# Filling



## andro (16/5/14)

How do u guys fill them up from the filling hole?
I fill mine from the top normally today i tried from the bottom of the lite with this itaste ucan thingy and liquid just wont go in ......


----------



## Rob Fisher (16/5/14)

I just use the 30ml VM bottles. 


Sent from my iPad using Tapatalk


----------



## Alex (16/5/14)

I just use the dropper that comes in the VK juice bottles. Takes literally a few seconds.


----------



## andro (16/5/14)

Me to but that is for filling from the top. How do u fill from the bottom hole ?


----------



## Tom (16/5/14)

i use a syringe  but the U-Can should work 100%


----------



## Tom (16/5/14)

u do have the screw removed, hey?

Reactions: Funny 1


----------



## andro (16/5/14)

Tom said:


> u do have the screw removed, hey?


Yes the bottom screw on the lite plus.


----------



## Tom (16/5/14)

i guess its a clone...check if the hole goes into the tank....maybe its clogged up?


----------



## Tom (16/5/14)

i fill always from the bottom...that way there is no gurgling or leaking, never


----------



## andro (16/5/14)

Is a clone . Will check tmrw


----------



## Alex (16/5/14)

andro said:


> Me to but that is for filling from the top. How do u fill from the bottom hole ?
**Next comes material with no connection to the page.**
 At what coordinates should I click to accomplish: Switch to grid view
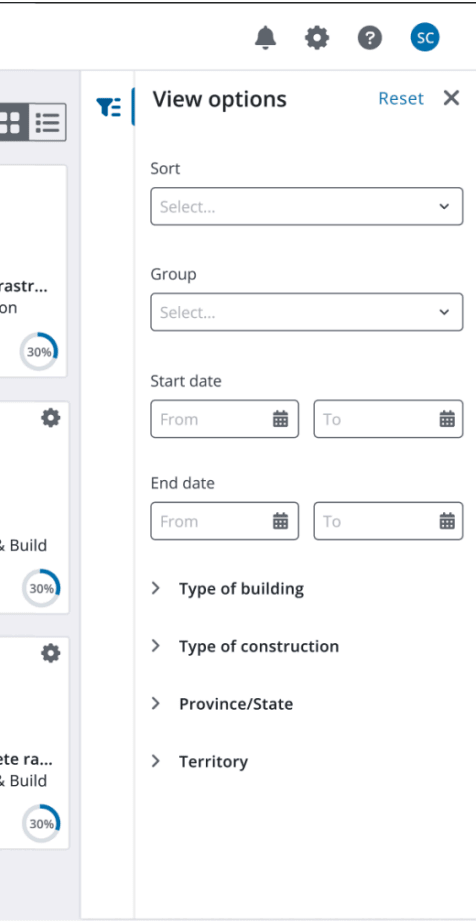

I was talking about the bottom screw hole


----------



## andro (16/5/14)

Alex said:


> I was talking about the bottom screw hole


Will try that to . Thanks


----------



## andro (16/5/14)

This look cool .
http://www.e-cigarette-forum.com/fo...-u-can-modded-full-mechanical-hybrid-mod.html

Reactions: Like 1


----------



## ET (17/5/14)

andro said:


> This look cool .
> http://www.e-cigarette-forum.com/fo...-u-can-modded-full-mechanical-hybrid-mod.html



woweeeeeeeeee


----------



## BhavZ (17/5/14)

Not to sound condescending, however the u-can is a dripper can, but there is a button at the bottom of the u-can for filling into tanks, press and hold for 5 seconds at a time and it should fill your kayfun from the bottom


----------